Workers fight back against unsafe work conditions
Without protection from labour laws, essential workers are taking it in their own hands to demand better working conditions. On March 12, a dozen Toronto transit workers walked off the job after refusing unsafe work, citing concerns with poor cleaning of streetcars. In Hamilton, more than half of the city’s sanitation workers refused work on March 23 due to a lack of PPE supplied by the municipal government and concerns about coming into contact with garbage contaminated by the virus. While both the transit and sanitation workers are now back to work after negotiations with employers, these actions show that essential workers have the power and are willing to fight for safer working conditions.
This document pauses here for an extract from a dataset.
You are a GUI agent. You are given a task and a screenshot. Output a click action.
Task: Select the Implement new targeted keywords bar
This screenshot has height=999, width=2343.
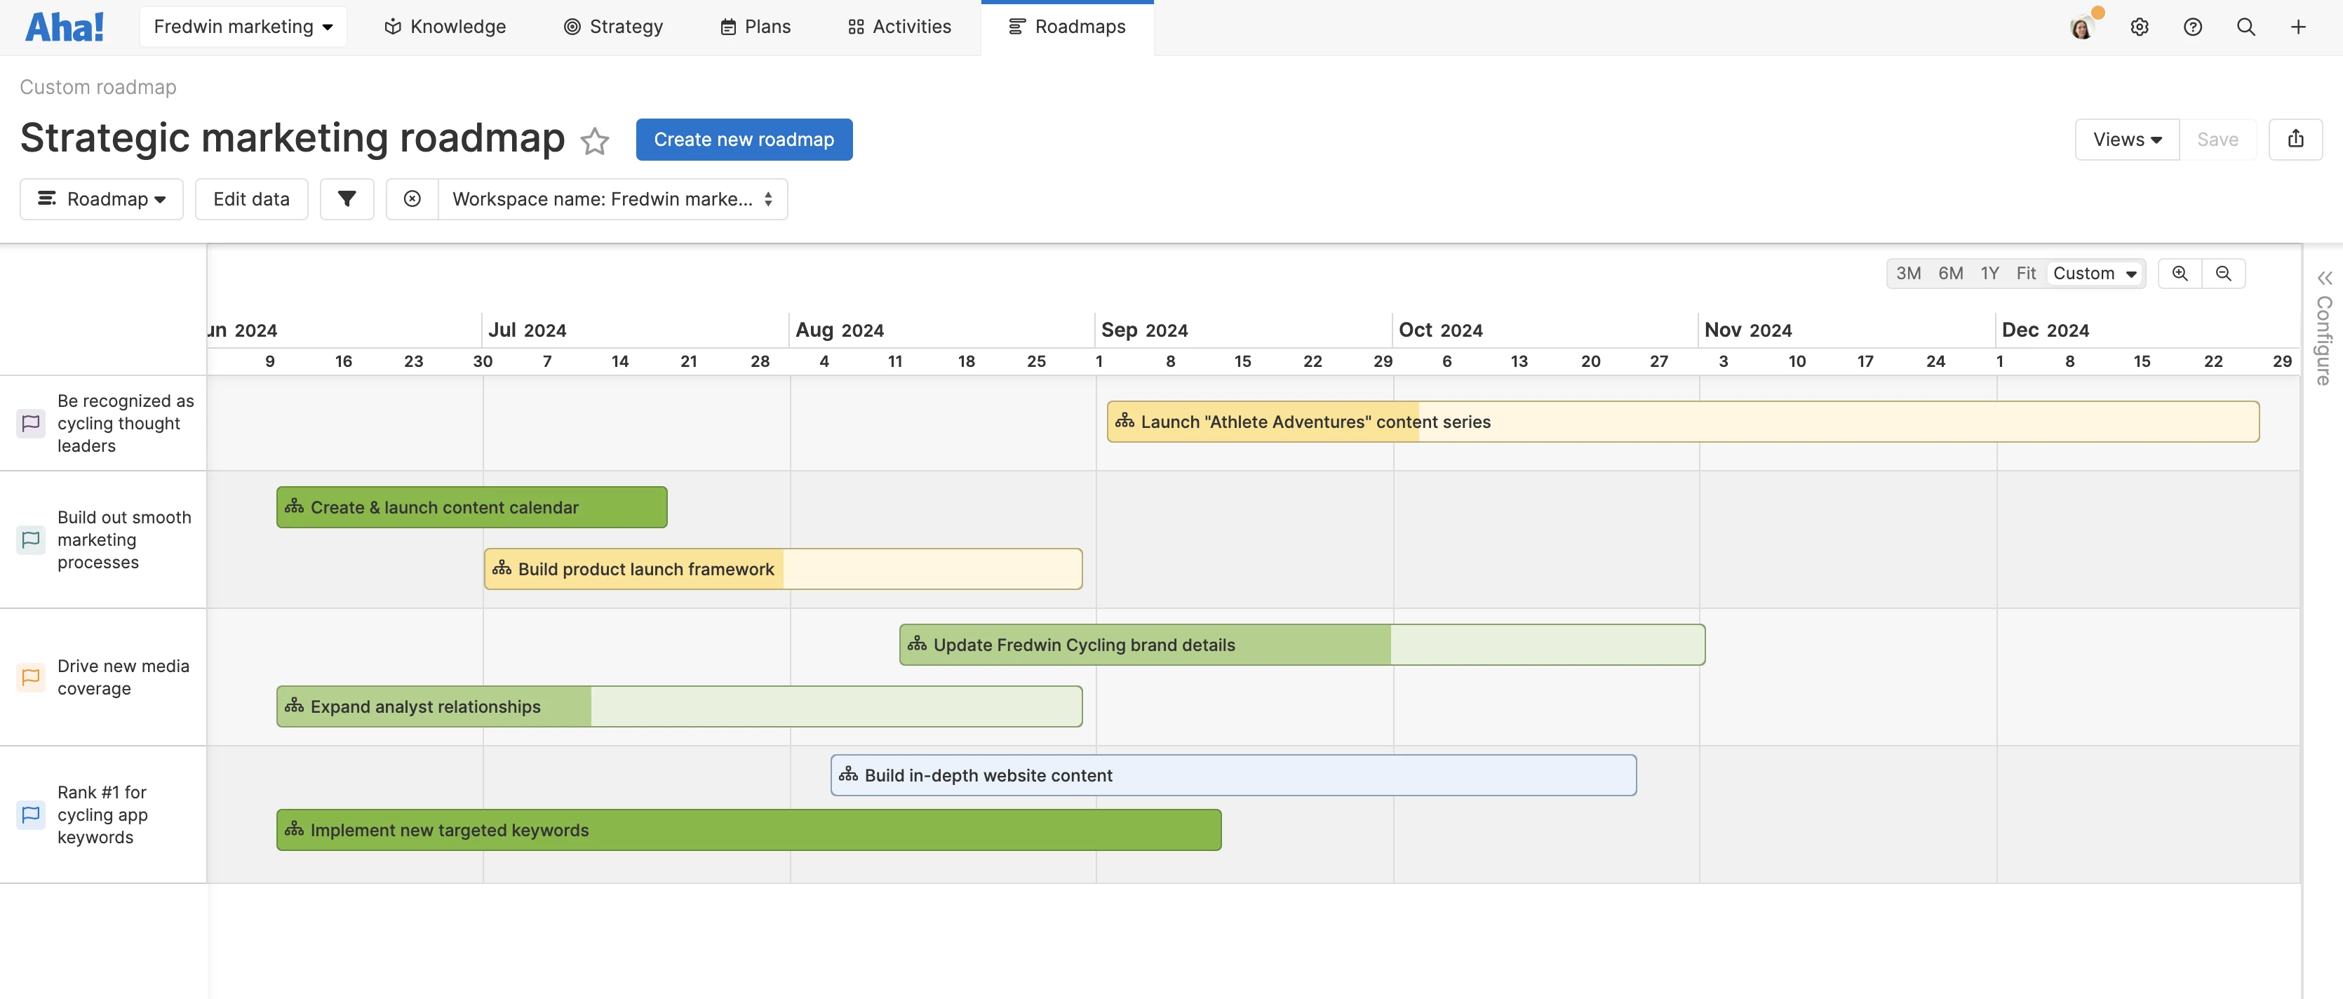[x=748, y=829]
Workers’ control of all essential services
In the capitalist system, profits come before human lives. Essential workers are being put at unnecessary risk due to years of cuts and can get fired if they refuse to work in such conditions. Profiteering must end in all essential services. All essential services must be expropriated and brought under workers’ control to increase the capacity of these services to help people in need and mitigate the effects of decades of cuts.
Expropriate empty or underused housing to house the homeless, thus eliminating the need for shelters and many other services to continue running. No endangerment of workers’ lives! All essential workers must have access to protective equipment and fair staffing so that workers can get the rest they need to stay healthy. Workers must be able to democratically make decisions on how to best keep themselves safe and serve those in need.